◆ TEKS SUMBER:
==========

Diberdayakan oleh Blogger.
RSS

Jumat, 25 Maret 2011

Konsep Pendidikan Ala Al-Kindi

AL-KINDI
1. Riwayat Hidup Al-Kindi
Al-kindi yang dikenal sebagai filosof muslim pertama keturunan arab, nama lengkapnya adalah abu yusuf ya`qup ibn ishaq ibn shabbah ibn imran ibn ismail ibn muhammad ibn al-asy`ats ibn qais al-kindi. Ia berasal dari kabilah kindah, termasuk kabilah terpandang dikalangan masyarakat arab dan bermukim di daerah Yaman dan Hijaz, al-asy`ats termasuk salah seorang sahabat nabi, yang meriwayatkan hadist bersama saad bin abi waqqas. Ikut perang siffin dibawah pimpinan ali ibn abi tholib ia memegang panji kabilah kindah.
Ia lahir di kuffah sekitar 185 H (801 M ) atau penghujung abad ke 8 M dan awal abad ke 9 M. ayahnya adalah ishaq ibn al-shabbah bekerja sebagai gubernur daulah abbasiah,pada masa pemerintahan al-mahdi ( 775 – 785 M ) dean Harun Ar-Rasiyd (786 -809 M ). Walaupun orang tuanya meninggal pada usia mudanya namun kehidupannya tergolong lumayan, namun ia tidak sombong dan manja ia lebih senang belajar seperti halnya al-quran,al-hadis,berhitung dan yang lainnya baik di Basrah maupun di Baghdad.

==========

Item tersimpan:
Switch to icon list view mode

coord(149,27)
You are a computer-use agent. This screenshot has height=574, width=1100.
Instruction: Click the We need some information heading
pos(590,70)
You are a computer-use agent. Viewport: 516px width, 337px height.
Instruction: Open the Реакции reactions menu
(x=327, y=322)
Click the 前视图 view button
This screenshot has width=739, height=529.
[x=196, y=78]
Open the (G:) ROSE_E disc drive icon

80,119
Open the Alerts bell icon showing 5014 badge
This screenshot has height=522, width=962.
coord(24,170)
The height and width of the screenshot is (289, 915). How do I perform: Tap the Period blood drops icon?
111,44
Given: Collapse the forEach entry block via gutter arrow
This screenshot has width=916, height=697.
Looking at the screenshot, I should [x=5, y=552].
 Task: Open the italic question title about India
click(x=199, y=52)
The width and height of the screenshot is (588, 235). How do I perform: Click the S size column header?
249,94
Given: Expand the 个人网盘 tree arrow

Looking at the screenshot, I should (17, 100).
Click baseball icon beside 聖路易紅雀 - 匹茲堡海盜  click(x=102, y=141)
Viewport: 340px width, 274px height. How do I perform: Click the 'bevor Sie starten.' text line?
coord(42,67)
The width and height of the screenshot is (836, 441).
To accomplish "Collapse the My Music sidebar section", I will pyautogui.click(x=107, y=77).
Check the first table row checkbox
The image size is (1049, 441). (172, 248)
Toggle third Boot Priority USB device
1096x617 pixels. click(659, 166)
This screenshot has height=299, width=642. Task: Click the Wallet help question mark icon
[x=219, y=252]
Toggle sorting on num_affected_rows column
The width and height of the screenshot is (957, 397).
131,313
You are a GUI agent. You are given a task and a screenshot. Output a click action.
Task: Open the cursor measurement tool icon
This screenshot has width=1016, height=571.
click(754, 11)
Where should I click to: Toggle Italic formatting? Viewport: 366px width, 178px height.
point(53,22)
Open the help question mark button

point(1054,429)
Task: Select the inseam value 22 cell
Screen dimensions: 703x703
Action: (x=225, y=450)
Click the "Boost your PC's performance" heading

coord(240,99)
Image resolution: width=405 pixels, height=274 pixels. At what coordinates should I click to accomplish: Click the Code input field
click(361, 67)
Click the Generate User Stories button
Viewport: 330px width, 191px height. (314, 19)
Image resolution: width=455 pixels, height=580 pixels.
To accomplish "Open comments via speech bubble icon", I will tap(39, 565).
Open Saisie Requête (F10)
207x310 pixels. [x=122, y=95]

==========

◆ DAFTAR TUGAS:
a) Sebutkan semua bidang yang, menurut teks tentang Al-Kindi, lebih ia senangi untuk dipelajari.
b) Cetak ulang bagian dari baris-baris Item tersimpan yang dibuka dengan baris berisi "Where should I" dan ditutup dengan baris berisi "Viewport: 330px width, 191px".

◆ JAWABAN SOAL:
a) al-quran, al-hadis, berhitung

b)
Where should I click to: Toggle Italic formatting? Viewport: 366px width, 178px height.
point(53,22)
Open the help question mark button

point(1054,429)
Task: Select the inseam value 22 cell
Screen dimensions: 703x703
Action: (x=225, y=450)
Click the "Boost your PC's performance" heading

coord(240,99)
Image resolution: width=405 pixels, height=274 pixels. At what coordinates should I click to accomplish: Click the Code input field
click(361, 67)
Click the Generate User Stories button
Viewport: 330px width, 191px height. (314, 19)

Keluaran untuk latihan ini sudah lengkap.